**What the exercise asks**
For this exercise, please transcribe exactly and only the lines from the one containing "Click the user avatar image" through the end of the material, both ends included, without pictures.

**Dataset records**
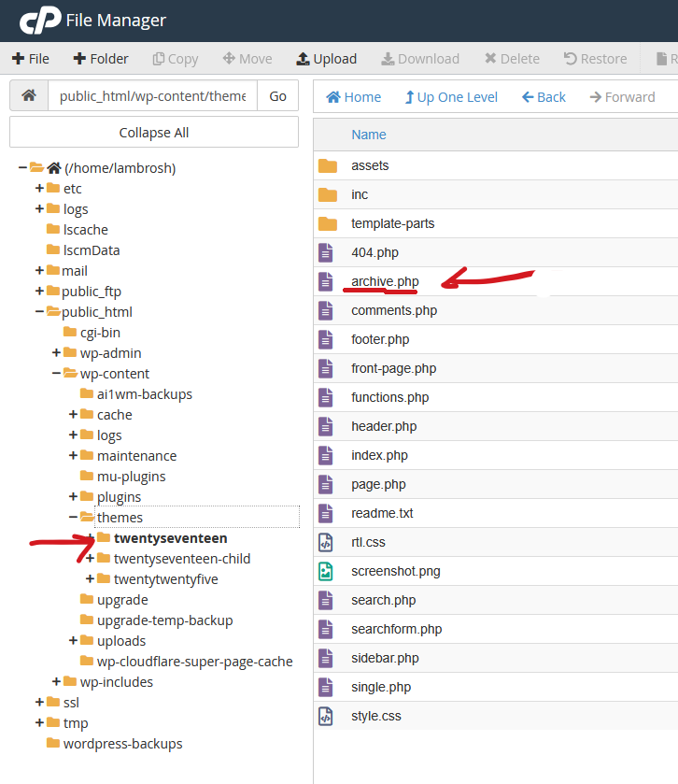Expand the plugins folder node
678x784 pixels.
coord(74,496)
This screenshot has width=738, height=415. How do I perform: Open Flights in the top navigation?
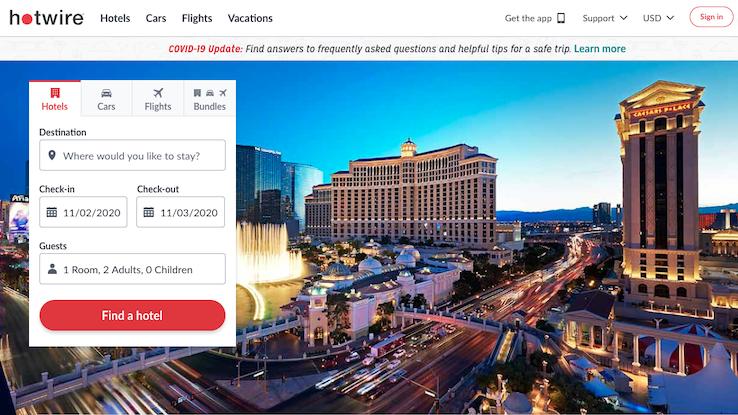click(197, 18)
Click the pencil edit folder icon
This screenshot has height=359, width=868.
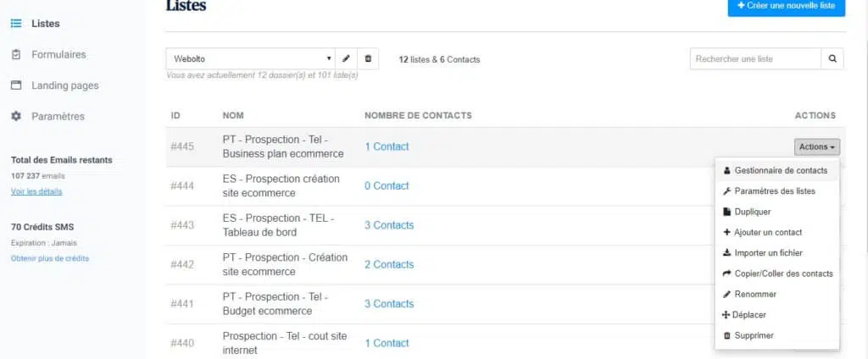346,58
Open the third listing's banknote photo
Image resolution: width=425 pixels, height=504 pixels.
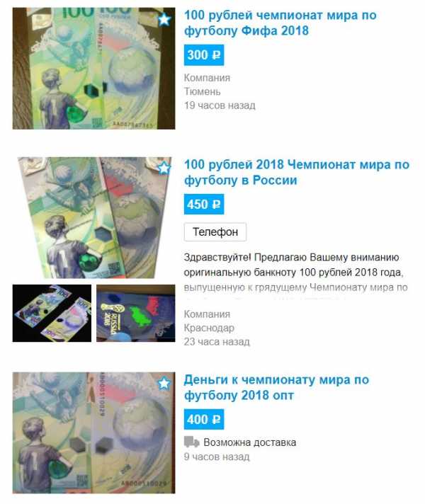click(x=94, y=433)
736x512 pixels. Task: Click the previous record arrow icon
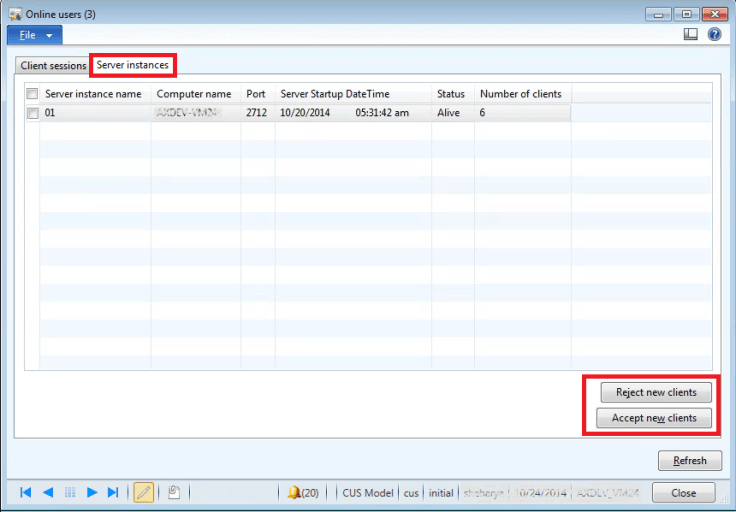pyautogui.click(x=47, y=492)
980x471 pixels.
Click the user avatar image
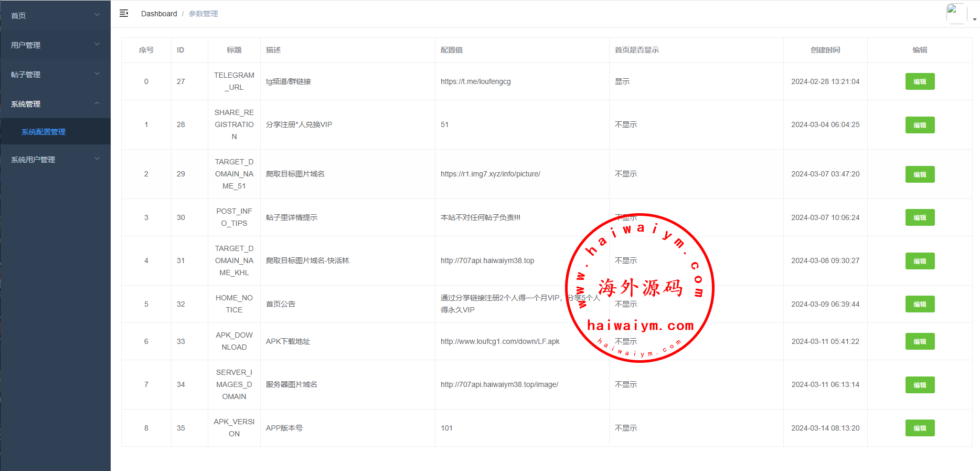click(955, 13)
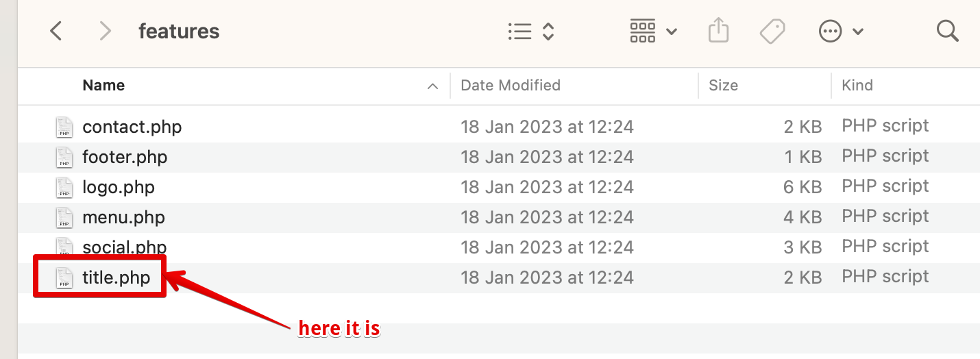Click the social.php file icon
Screen dimensions: 980x359
(64, 246)
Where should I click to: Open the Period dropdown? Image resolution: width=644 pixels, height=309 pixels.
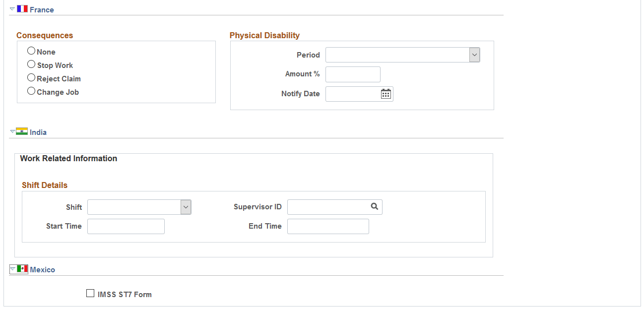pos(474,55)
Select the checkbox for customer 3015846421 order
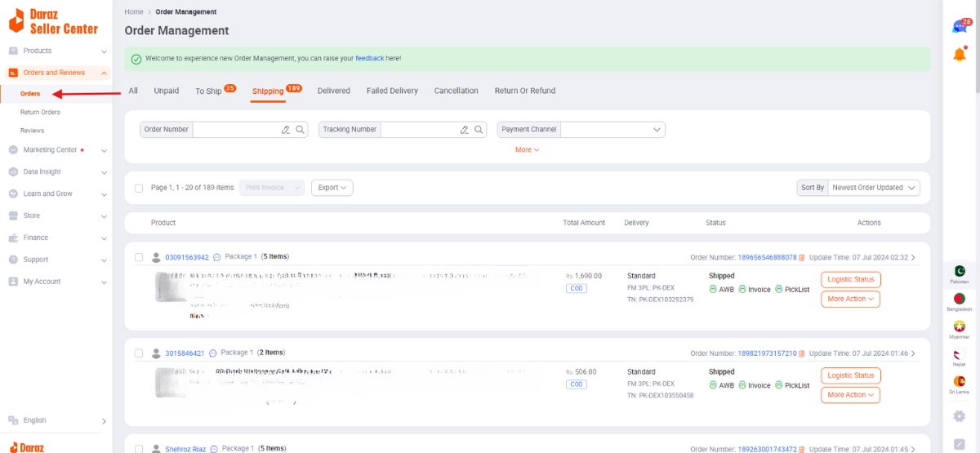 point(139,353)
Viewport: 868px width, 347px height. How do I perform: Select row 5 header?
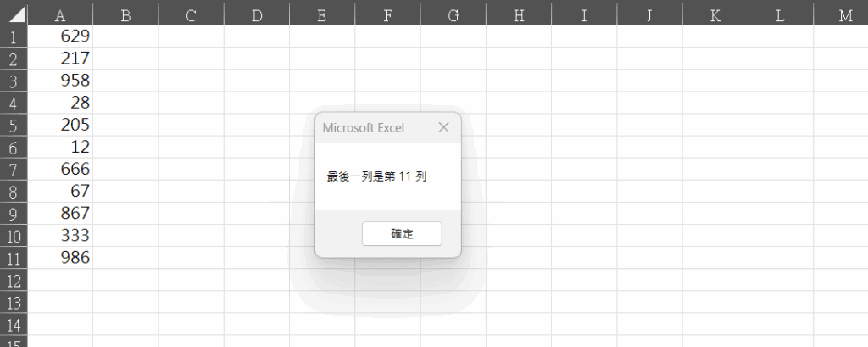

**Answer box**
Click the user avatar image
click(955, 13)
Click the social.php file icon
Screen dimensions: 980x359
(64, 246)
Where should I click to: Open the Period dropdown? Image resolution: width=644 pixels, height=309 pixels.
pos(474,55)
Select the checkbox for customer 3015846421 order
 point(139,353)
Viewport: 868px width, 347px height. How do I perform: Select row 5 header?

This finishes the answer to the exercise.